▶ _Tarefas a executar_:
(1) Altere o trecho do texto sobre o tambor de crioula que vai de "Essa manifestação da" até "tambor de crioula.", inclusive, substituindo "festividade" por "celebração". Apresente o trecho completo já com a troca.
(2) Liste os elementos que, segundo o texto sobre o tambor de crioula, compõem essa forma de expressão.
(3) Prossiga com o texto sobre o tambor de crioula a partir do ponto em que ele termina.

▶ _Fonte_:
O tambor de crioula é forma de
expressão de matriz afro-brasileira que envolve dança circular, canto e
percussão de tambores. Seja ao ar livre, nas praças, no interior de terreiros,
ou então associado a outros eventos e manifestações, é realizado sem local
específico ou calendário pré-fixado e praticado especialmente em louvor a São
Benedito.
Essa manifestação da cultura
popular maranhense não tem uma época fixa de apresentação, mas pode-se observar
uma concentração maior nos períodos que correspondem ao carnaval, às festas de
São João e a partir do 2° sábado de agosto, quando ocorrem também as rodas de
bumba-boi. Tradicionalmente, toda a festividade de bumba-meu-boi é encerrada
com um tambor de crioula.

Linhas de dados de apontamento:
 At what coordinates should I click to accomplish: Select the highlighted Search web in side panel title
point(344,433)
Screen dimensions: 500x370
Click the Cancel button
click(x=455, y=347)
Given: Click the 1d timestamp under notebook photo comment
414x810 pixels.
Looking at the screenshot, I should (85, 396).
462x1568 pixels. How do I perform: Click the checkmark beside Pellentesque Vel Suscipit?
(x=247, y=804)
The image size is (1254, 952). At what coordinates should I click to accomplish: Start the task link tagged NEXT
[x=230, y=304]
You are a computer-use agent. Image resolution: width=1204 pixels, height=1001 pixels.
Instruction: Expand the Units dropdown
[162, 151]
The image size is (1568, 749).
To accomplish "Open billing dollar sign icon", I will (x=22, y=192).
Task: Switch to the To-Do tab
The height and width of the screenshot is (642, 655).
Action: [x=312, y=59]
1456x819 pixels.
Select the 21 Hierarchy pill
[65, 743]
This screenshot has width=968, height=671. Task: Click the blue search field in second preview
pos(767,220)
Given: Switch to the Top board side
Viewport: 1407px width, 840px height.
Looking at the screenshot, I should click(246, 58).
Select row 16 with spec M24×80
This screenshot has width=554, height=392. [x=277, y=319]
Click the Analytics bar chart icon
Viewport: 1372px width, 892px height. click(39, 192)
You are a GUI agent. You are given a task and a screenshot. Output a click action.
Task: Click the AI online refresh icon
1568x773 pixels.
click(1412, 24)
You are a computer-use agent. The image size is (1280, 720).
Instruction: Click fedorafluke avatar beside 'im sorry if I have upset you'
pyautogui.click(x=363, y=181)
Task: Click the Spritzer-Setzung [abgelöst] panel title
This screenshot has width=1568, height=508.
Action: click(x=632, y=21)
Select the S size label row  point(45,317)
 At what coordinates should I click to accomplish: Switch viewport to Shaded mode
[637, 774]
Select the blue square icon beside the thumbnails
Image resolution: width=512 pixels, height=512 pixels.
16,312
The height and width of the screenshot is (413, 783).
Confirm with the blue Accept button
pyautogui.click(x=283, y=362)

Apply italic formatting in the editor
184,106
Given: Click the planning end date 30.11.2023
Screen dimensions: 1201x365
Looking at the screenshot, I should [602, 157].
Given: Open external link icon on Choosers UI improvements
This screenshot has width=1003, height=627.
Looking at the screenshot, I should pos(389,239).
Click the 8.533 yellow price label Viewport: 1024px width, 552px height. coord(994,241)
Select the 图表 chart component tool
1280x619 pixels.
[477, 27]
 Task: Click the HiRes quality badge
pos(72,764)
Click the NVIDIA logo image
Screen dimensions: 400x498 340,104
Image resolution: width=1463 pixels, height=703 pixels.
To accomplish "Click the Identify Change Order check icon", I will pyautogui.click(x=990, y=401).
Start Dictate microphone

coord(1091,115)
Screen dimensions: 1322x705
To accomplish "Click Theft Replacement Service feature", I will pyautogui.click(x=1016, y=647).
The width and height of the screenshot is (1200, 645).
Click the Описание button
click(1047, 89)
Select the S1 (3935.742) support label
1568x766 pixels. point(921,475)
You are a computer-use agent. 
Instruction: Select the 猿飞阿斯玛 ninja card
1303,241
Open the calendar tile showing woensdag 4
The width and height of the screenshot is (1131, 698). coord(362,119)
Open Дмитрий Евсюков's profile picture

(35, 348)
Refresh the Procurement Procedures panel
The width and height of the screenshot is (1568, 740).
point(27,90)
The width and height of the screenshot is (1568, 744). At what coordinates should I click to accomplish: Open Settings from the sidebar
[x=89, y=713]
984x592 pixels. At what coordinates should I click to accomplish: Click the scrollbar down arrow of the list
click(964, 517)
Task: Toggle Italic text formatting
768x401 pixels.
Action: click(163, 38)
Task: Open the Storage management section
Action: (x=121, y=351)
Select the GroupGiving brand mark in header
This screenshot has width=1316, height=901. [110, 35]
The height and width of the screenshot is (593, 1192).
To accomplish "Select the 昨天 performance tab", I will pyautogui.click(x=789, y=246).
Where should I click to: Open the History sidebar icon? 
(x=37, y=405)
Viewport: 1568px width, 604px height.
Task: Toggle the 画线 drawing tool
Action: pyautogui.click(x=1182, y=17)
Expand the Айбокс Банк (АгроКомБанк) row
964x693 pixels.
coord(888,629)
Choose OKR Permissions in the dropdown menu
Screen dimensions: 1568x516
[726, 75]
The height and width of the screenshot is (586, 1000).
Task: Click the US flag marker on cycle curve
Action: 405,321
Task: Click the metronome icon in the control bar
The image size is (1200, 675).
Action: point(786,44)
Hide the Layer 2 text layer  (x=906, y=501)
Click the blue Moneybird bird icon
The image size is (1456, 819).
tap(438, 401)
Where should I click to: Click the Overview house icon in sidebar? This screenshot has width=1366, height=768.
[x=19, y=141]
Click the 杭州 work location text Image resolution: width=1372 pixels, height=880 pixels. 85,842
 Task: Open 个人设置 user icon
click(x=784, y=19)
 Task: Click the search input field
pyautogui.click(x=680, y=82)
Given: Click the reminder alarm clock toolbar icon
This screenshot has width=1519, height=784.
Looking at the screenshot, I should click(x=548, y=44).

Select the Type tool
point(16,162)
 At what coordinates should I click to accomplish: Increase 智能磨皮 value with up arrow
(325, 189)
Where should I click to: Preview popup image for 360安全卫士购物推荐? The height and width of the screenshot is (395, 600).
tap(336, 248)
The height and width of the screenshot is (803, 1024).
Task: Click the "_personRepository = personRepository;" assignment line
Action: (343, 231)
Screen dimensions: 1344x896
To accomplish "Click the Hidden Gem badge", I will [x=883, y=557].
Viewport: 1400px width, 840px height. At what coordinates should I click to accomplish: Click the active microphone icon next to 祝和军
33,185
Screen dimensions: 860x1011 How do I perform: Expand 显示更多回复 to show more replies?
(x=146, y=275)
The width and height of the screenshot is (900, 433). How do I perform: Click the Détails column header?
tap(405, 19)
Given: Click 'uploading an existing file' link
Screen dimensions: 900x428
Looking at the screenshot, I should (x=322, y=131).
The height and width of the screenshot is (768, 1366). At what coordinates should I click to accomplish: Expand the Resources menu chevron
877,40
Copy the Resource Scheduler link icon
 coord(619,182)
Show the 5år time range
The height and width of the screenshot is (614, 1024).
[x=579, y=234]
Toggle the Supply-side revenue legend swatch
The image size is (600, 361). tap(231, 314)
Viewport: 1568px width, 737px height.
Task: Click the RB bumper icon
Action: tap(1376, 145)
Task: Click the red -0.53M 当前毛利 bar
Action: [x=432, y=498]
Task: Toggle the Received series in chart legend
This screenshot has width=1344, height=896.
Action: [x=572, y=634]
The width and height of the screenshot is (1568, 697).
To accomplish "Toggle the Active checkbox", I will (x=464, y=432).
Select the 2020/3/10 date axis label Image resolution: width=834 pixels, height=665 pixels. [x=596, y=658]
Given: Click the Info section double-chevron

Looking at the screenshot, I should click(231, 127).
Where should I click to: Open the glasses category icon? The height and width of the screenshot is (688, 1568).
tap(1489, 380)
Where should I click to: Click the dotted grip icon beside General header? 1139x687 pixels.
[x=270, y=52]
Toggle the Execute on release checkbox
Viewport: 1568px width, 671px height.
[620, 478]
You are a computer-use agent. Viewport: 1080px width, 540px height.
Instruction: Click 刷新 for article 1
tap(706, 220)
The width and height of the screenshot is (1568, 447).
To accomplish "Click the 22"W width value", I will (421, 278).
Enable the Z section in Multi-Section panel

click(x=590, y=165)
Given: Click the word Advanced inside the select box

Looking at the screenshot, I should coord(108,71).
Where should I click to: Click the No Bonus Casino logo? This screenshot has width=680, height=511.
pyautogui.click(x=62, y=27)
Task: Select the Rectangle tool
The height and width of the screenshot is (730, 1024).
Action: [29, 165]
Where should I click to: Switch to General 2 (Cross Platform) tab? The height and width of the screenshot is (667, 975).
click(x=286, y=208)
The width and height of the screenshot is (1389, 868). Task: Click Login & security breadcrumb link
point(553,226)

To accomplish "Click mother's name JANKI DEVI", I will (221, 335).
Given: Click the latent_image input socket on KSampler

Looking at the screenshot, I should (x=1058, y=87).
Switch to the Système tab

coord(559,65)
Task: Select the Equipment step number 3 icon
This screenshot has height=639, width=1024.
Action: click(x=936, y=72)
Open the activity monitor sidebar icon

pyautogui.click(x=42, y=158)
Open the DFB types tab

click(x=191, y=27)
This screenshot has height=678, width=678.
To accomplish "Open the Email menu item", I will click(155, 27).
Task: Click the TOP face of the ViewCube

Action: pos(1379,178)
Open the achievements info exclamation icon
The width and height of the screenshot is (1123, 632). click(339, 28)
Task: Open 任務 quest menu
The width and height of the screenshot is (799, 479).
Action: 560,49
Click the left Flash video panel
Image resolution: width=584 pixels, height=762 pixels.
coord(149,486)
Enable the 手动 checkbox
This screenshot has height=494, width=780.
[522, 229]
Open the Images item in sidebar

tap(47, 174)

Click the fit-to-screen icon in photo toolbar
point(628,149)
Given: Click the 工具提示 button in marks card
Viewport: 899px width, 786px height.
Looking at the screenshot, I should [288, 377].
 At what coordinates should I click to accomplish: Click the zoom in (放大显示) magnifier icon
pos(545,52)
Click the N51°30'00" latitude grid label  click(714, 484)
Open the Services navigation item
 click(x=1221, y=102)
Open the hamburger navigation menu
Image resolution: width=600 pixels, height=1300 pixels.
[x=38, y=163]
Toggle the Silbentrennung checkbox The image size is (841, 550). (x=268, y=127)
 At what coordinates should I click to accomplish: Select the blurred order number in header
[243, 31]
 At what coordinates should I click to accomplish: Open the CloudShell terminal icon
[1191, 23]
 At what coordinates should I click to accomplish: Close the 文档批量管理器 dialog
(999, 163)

▶ _Respostas por tarefa_:
(1)
Essa manifestação da cultura
popular maranhense não tem uma época fixa de apresentação, mas pode-se observar
uma concentração maior nos períodos que correspondem ao carnaval, às festas de
São João e a partir do 2° sábado de agosto, quando ocorrem também as rodas de
bumba-boi. Tradicionalmente, toda a celebração de bumba-meu-boi é encerrada
com um tambor de crioula.

(2) dança circular; canto; percussão de tambores

(3)
Consta que, em seus primórdios,
as brincadeiras de bumba-meu-boi e o tambor de crioula aconteciam sempre
juntas, eram práticas interligadas. E que ainda hoje não há matança de boi, sem
uma roda de tambor de crioula em seu encerramento. Atualmente, vários
praticantes de uma manifestação também o são da outra.
Os tocadores e cantadores, também
denominados coreiros, são conduzidos pelo ritmo incessante dos tambores e o
influxo das toadas evocadas, culminando na punga (ou umbigada) – movimento
coreográfico no qual as dançarinas, num gesto entendido como saudação e
convite, tocam o ventre umas das outras. Essa forma de expressão, com seus
movimentos de corpo e a polirritmia dos tambores o caracterizam como
pertencente à família do samba.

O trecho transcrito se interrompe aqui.